Kirchentags-Blog: Die letzten Zeugen

Hamburg. Mag sein, es war der bewegendste Applaus auf dem Kirchentag. Nicht jubelnd, schon gar nicht begeistert. Zurückhaltend beginnt das Klatschen, als schäme es sich, die Stille zu durchbrechen.

Aber dann will es gar nicht mehr enden. Die Menschen im Hörsaal A der Hamburger Universität erheben sich. Und der alte Mann vorne auf der Bühne legt bescheiden die rechte Hand auf die Brust und verneigt sich leicht zum Dank.

Als kleiner Junge überlebte Michael Goldmann-Gilead 80 Gürtelschläge eines Nazischergen. An seinem 17. Geburtstag sah er seine Eltern und seine kleine Schwester zum letzten Mal. Sie zählen zu den über 40 Familienangehörigen, die im Holocaust ermordet wurden. Jetzt ist er 88 Jahre alt - und einer der letzten Zeitzeugen, die noch Auskunft geben können über das Grauen der Nazizeit.

Der in Kattowitz (Oberschlesien) geborene Jude war 1960 einer der Polizeioffiziere, die die neun Monate dauernde Vernehmung von Adolf Eichmann übernahmen, nachdem dieser aus Argentinien nach Israel entführt worden war. "Als er das erste Mal den Mund öffnete, dachte ich, die Tore des Krematoriums öffnen sich noch einmal", erzählt Goldmann-Gilead.

Und doch musste er unterscheiden zwischen seiner privaten Lebensgeschichte und dem Auftrag, Eichmanns Verantwortung für die Organisation des Massenmords an den Juden zu beweisen. "Wir waren viel mehr Gentlemen, als wir gesetzlich hätten sein müssen", sagt er. Aber auch: "Das hat mich viel Gesundheit gekostet." Kurz nach dem Prozess, der im Dezember 1961 mit dem Todesurteil endete, kam der erste Herzinfarkt.

Bewegend ist vor allem die Haltung, mit der Goldmann-Gilead zurückblickt. Der Vernehmer scheint noch durch, wenn er Kopien von Dokumenten hochhält, mit denen bewiesen wurde, dass Eichmann eben nicht "eine kleine Schraube in der Vernichtungsmaschinerie" war, wie er selbst behauptete, sondern Hauptverantwortlicher für die massenhafte Deportation. "Im Laufe der Monate konnten wir schließlich seine Lügenaussagen im Voraus erraten."
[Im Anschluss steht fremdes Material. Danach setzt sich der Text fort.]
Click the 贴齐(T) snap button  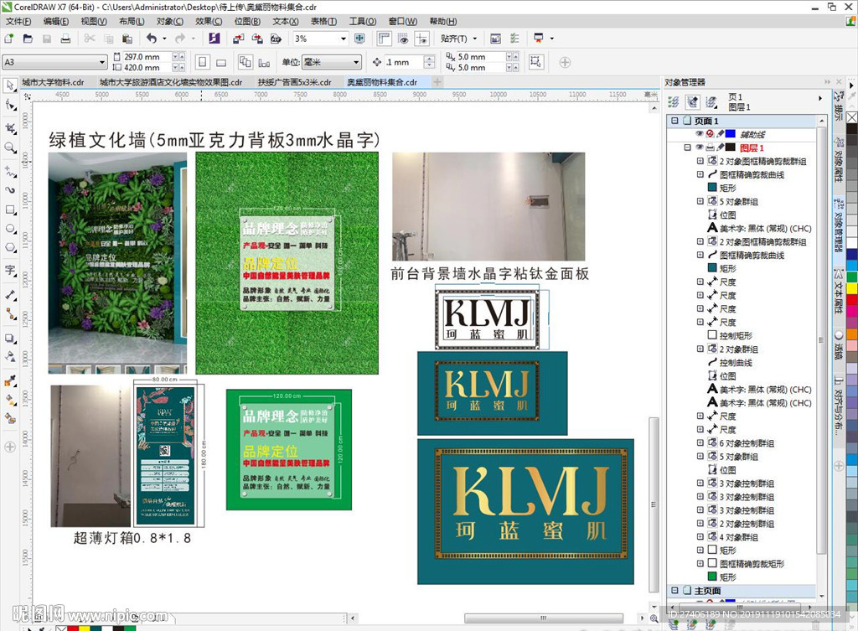tap(458, 39)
Doch daneben stellt der einstige Polizeioffizier die Retter, denen auch er sein Leben verdankt. "Sie waren die Sterne, die uns Holocaust-Überlebenden die dunkle Nacht der Shoah erleuchtet haben." Goldmann-Gilead selbst hat in über 90 Fällen dafür gesorgt, dass sie von der israelischen Gedenkstätte Yad Vashem als Gerechte unter den Völkern geehrt wurden. "Sie gaben uns die Kraft, den Glauben an Gott und die Menschen nicht zu verlieren."

Die historische Bedeutung des Eichmann-Prozesses liegt für ihn vor allem darin, "dass die Menschen in Israel angefangen haben zu glauben, was uns passiert ist. Denn es war unmöglich, das zu glauben." Vor dem Hintergrund kann er auch mit Hannah Arendts Formulierung von der "Banalität des Bösen" nichts anfangen. "Wir sahen in ihm ein Monster", sagt Goldmann-Gilead über Eichmann. "Giftgas, Massenmörder, Vernichtungslager - ist das banal?"

Goldmann-Gilead ist nicht der einzige Zeitzeuge, der auf dem Kirchentag Auskunft gibt. In der KZ-Gedenkstätte Neuengamme werden vor allem Jugendgruppen mit denen zusammengebracht, die noch aus eigener Erfahrung von der Verfolgung erzählen können. Lange wird das nicht mehr möglich sein.